Residents of snowy regions around the world have been California dreaming for a while now. “Home in Pasadena, home where grass is greener,” goes a 1920s song about the Los Angeles suburb. But even earlier still, back in the 19th century, Pasadena was renowned for its generous sunshine, lofty palms and perennial roses. And no one might know this better than designer, author, blogger and podcaster, Kelly Wilkniss, owner of her very own piece of Pasadena history.
Kelly and her family reside in a Victorian house built in 1886, the fortunate result of a particularly harsh Midwest winter, she says, recounting excitedly everything she knows about her home. The house was one of the original dwellings built for the Indiana Colony, a group of Indiana residents who fled to the verdant, rolling hills of Pasadena. In this case, the grass was actually greener, or at least Pasadena has its beautiful roses.
But it took a while for this Victorian to bloom. First it was moved from the corner near the Rose Bowl to its current location, a move Kelly confirms a prior owner had made. Later, another owner, the man Kelly purchased the house from, had left the property and back barn full of rubbish. “Oh, you wouldn’t believe what was out there—random things, Trader Joe’s receipts, about 27 phone books and several cars.” It took Kelly nearly a year and a half to install all the electrical updates and fully renovate the property.

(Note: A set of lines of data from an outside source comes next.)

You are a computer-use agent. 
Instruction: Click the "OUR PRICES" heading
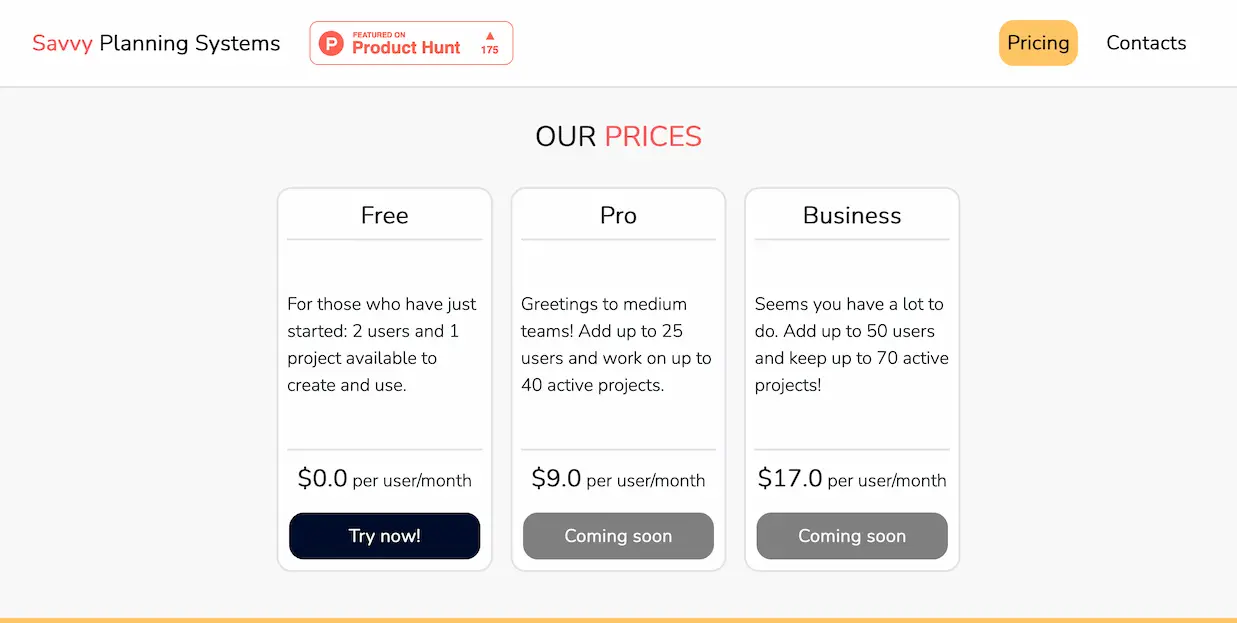618,136
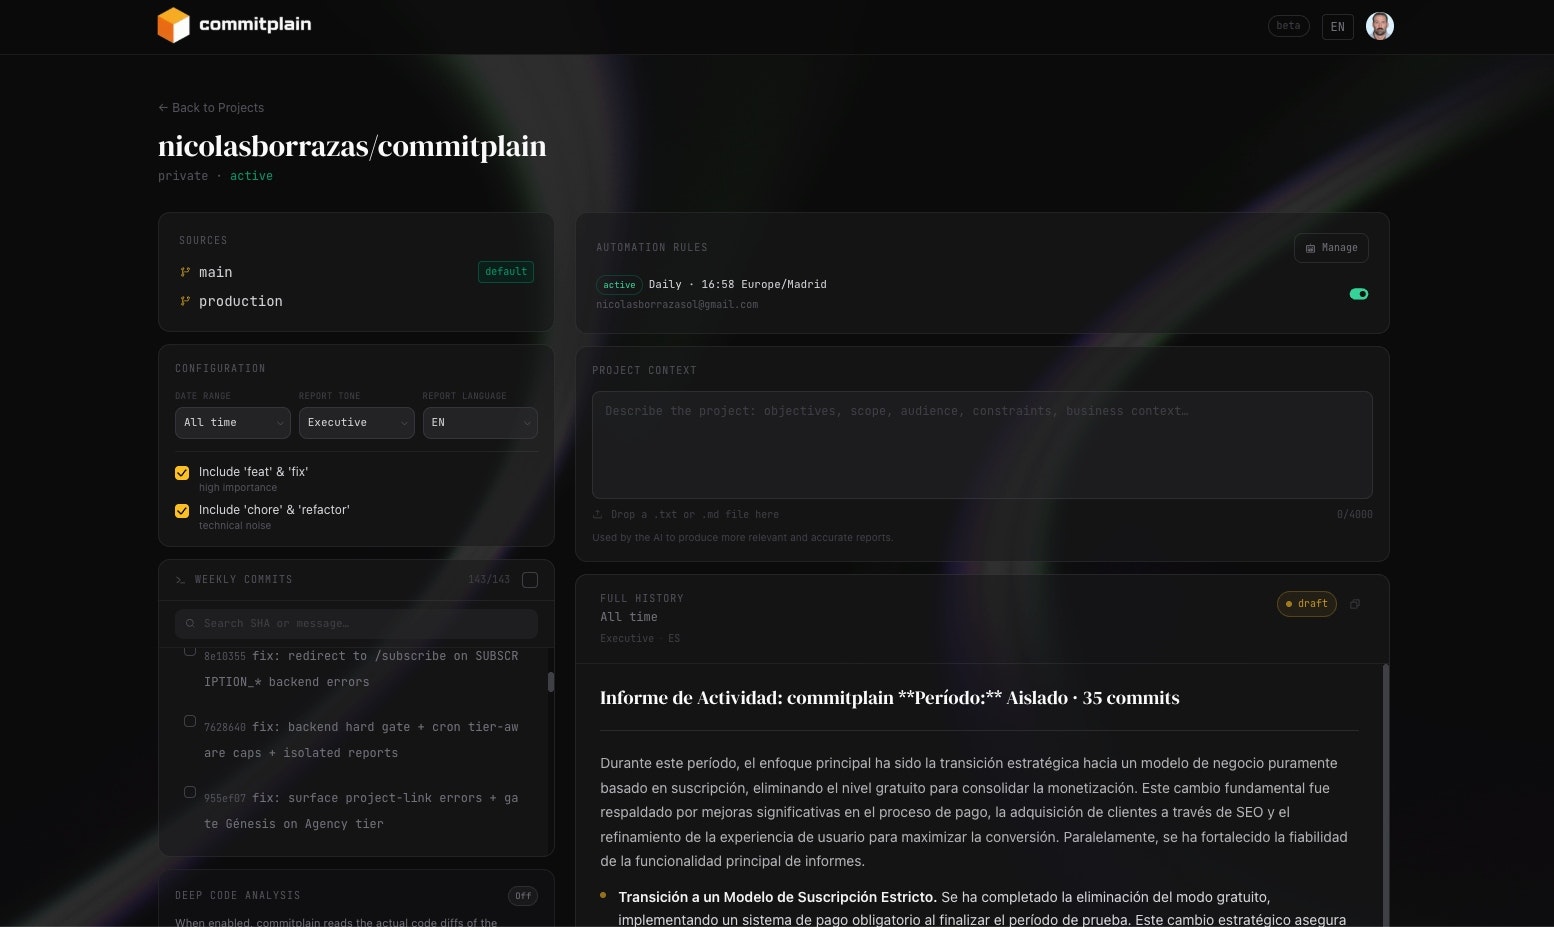
Task: Switch language using the EN button
Action: (x=1337, y=26)
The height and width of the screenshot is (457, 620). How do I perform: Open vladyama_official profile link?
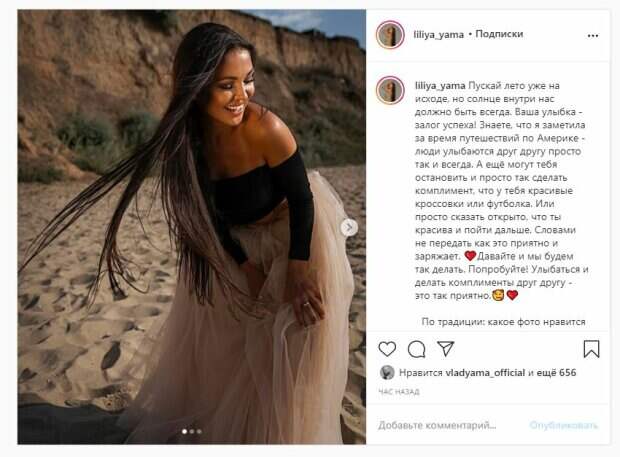tap(485, 372)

Despite these challenges, though, Kelly knew the house was special. “There was just something about the house,” Kelly says. “It’s not like I wanted a Victorian. I just came across it and thought the porch was gorgeous.”

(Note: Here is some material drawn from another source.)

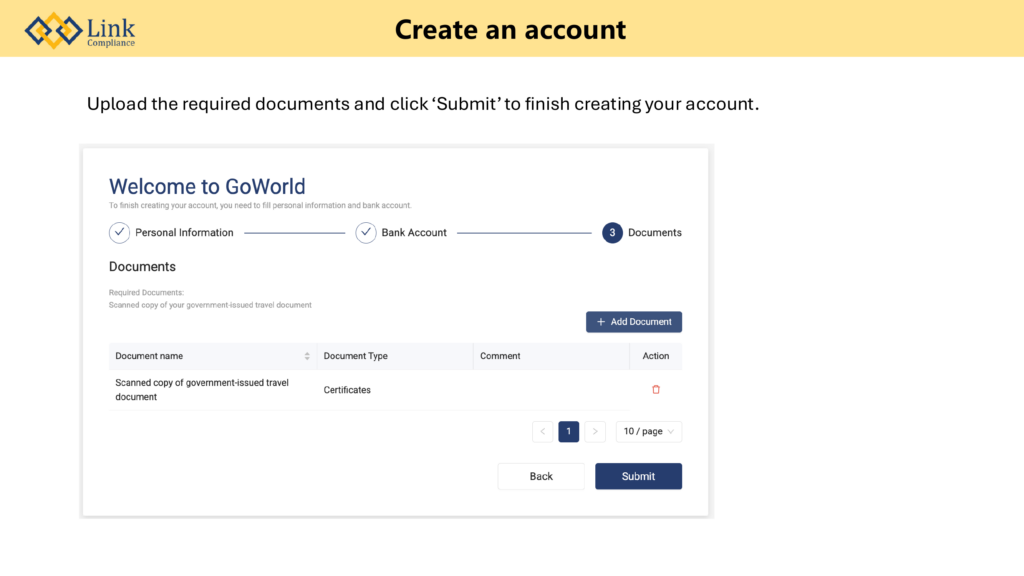Click the sort arrows in Document name column
1024x576 pixels.
click(x=307, y=356)
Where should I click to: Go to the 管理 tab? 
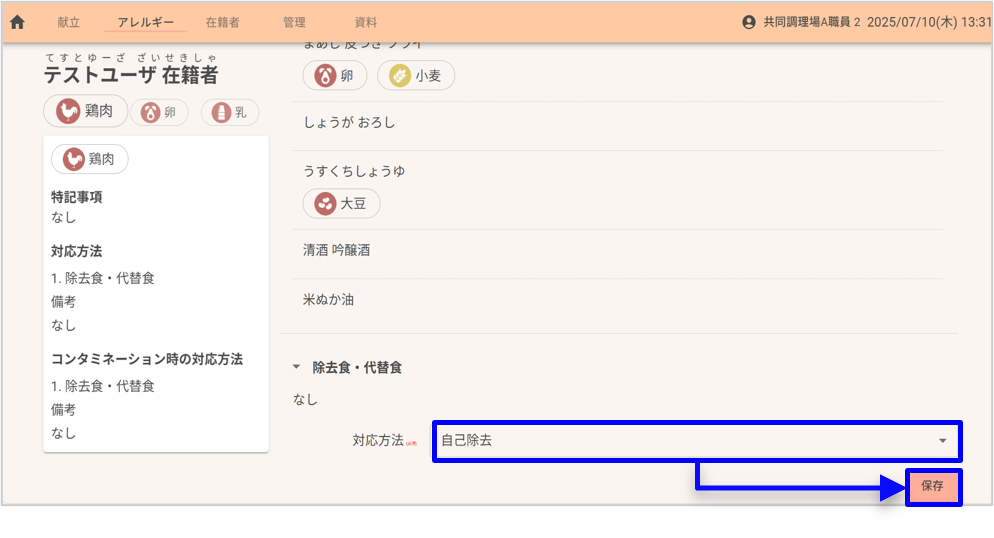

The prior owner had painted the inside of the home in garish dark greens and oranges. “Instead, I really wanted a new palette that was neutral.” That way, Kelly says, she could add “pop color” to enliven the house. “It’s great to bring in natural elements, and nothing does more for a room than bringing in fresh flowers.” A favorite of her “nods to the season,” sunflowers, Kelly says, with their happy golden hues, are a great fall flower. “When I decorate for the fall, I like to be subtle and not go overboard with too much color.”
“I’m not afraid to bring the inside to the outside either,” Kelly explains. She has several pieces of indoor furniture she uses on her porch. “Adding a rug anchored the furniture, and adding draperies delineated the space and gave some privacy,” she says. “Then I added some tall plants to bring height and combine the indoors with the outdoors.”
Kelly calls her style “farmhouse glam.” “What makes any décor interesting is when you have different looks combined in an interesting way.” Before Kelly’s keen eye for décor reinvigorated the Victorian, the house had been “very dark and full of doilies—Victorian to the extreme,” Kelly laughs. “I certainly didn’t want to live in a museum.”
All the same, Kelly insists she wanted to stay true to the home’s roots. Many of the house’s characteristic features come from the original: unique light fixtures, an above-ground tub and old wood painted in fresh new shades. “When Victorians used wood that wasn’t that great, such as in the staircase, they meant for it to be painted,” Kelly says. So she made sure to paint the staircase—but with a style all her own.